Una extraña e idiosincrática colección de cuentos que ostensiblemente están fundamentados en relatos afro-cubanos que escuchó y recreó Lydia Cabrera (1900-1991), quien entreteja su vena y curiosidad etnográfica con su creatividad literaria.
Algunos cuentos, los más cercanos al sincretismo entre las religiones africanas y el catolicismo y mitos africanos, me resultaron incomprehensibles y sólo me queda responder a la riqueza sonora y metafórica de los textos. En muchos relatos aparecen deidades como Changó , Ochún, Yemayá, Orula -que los esclavos disfrazaban de santos y vírgenes como Santa Bárbara, La Virgen de la Caridad del Cobre, Nuestra Señora de Regla para evitar la represión-, versos y frases en idiomas africanos como el lucumí que se entretejen con un Castellano, tanto culto como popular cubano. A veces Cabrera traduce estos fragmentos, a veces en una escueta o sugerente nota al pie, pero a veces nos las deja extraña, brillante y misteriosamente incrustada en el texto.

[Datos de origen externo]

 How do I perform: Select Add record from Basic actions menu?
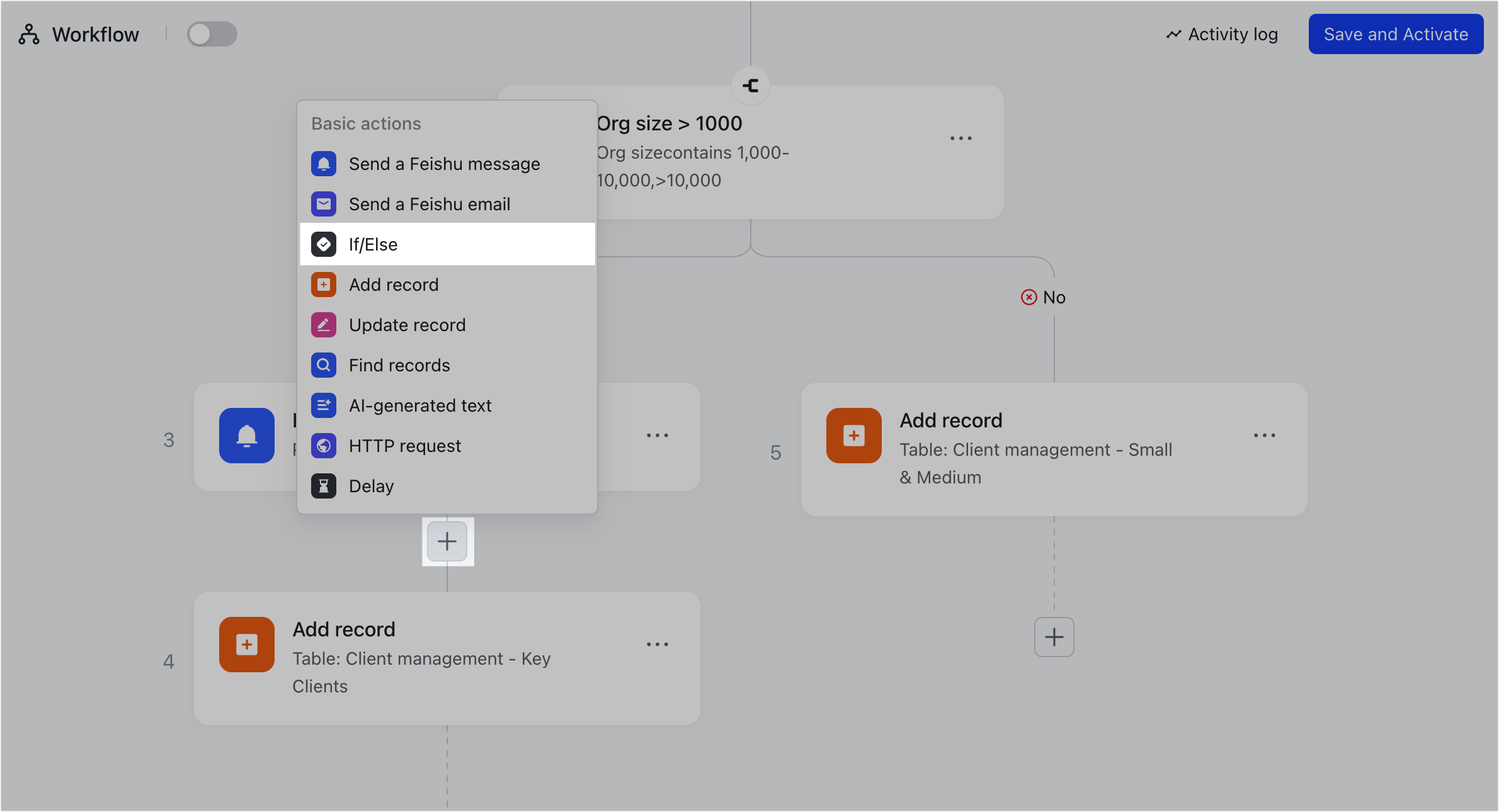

Otros cuentos son más folklóricos, cuentos populares en que los animales hablan y se comportan como humanos o semidioses, cuentos que a veces apuntalan mitos sobre por qué hay gente blanca y gente negra, o por qué la tortuga tiene concha y tiene arrugas de viejo. Son cuentos que saltan del humor a lo trágico, de la seducción a los amoríos lícitos y no lícitos, a la violencia, de la luna y los ríos a tenebrosas figuras en pozos, del pueblo a figuras de autoridad que a veces corresponden a reyes africanos otras a oficiales y autoridades de origen colonial.

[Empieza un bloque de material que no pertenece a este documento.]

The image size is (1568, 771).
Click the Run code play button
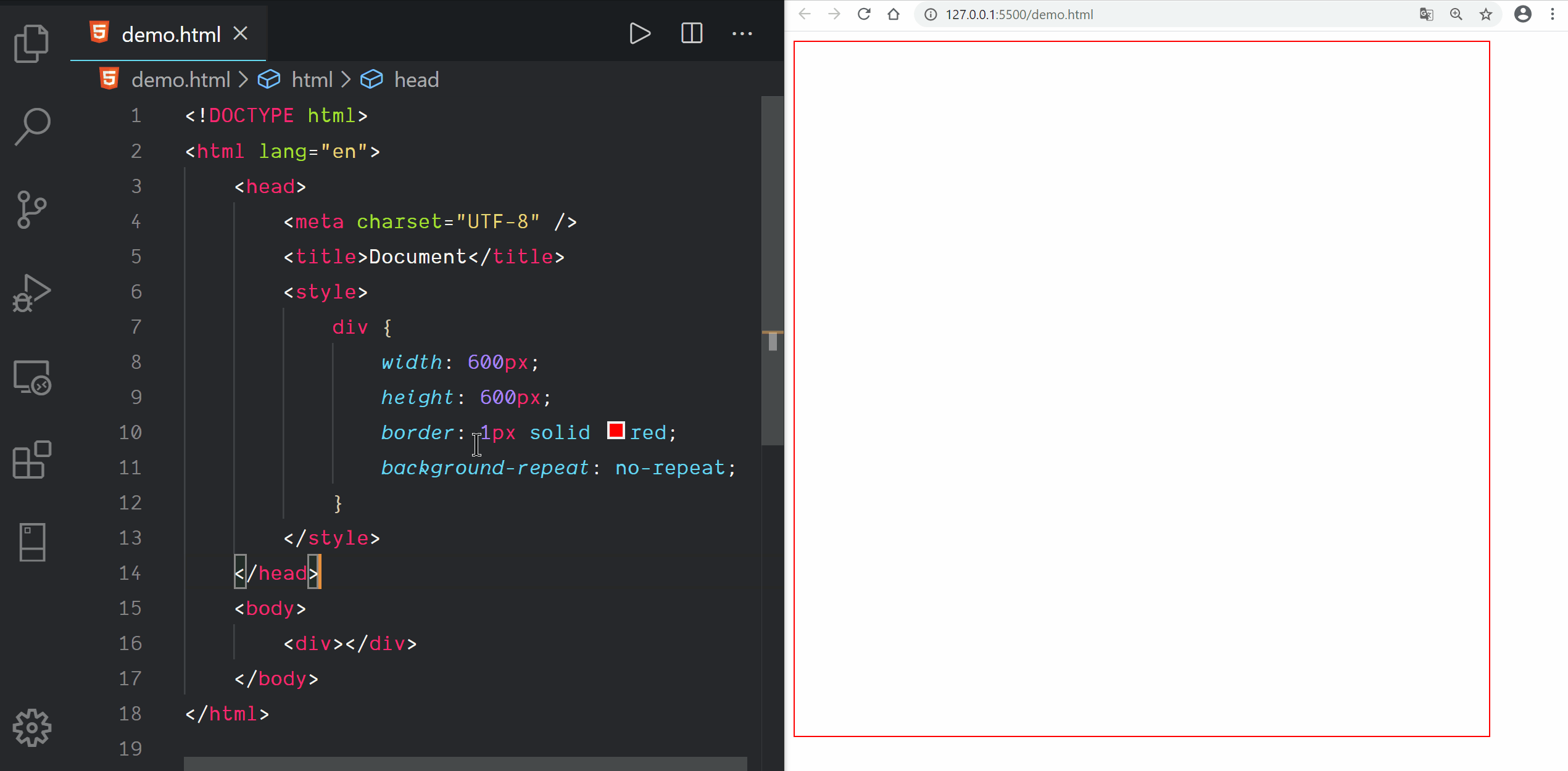pos(639,33)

Encontré cuentos que me resultaron de dos, tres o cuatro estrellas, me encontré con un libro que estuve a punto de abandonar como a la tercera parte, pero que fue subiendo en mi estimación por su imaginación, su delirio, su otredad, y su asombrosa riqueza poética.
En la edición que leí (Icaria) se incluye un prólogo imperdible de Rosario Hiriart.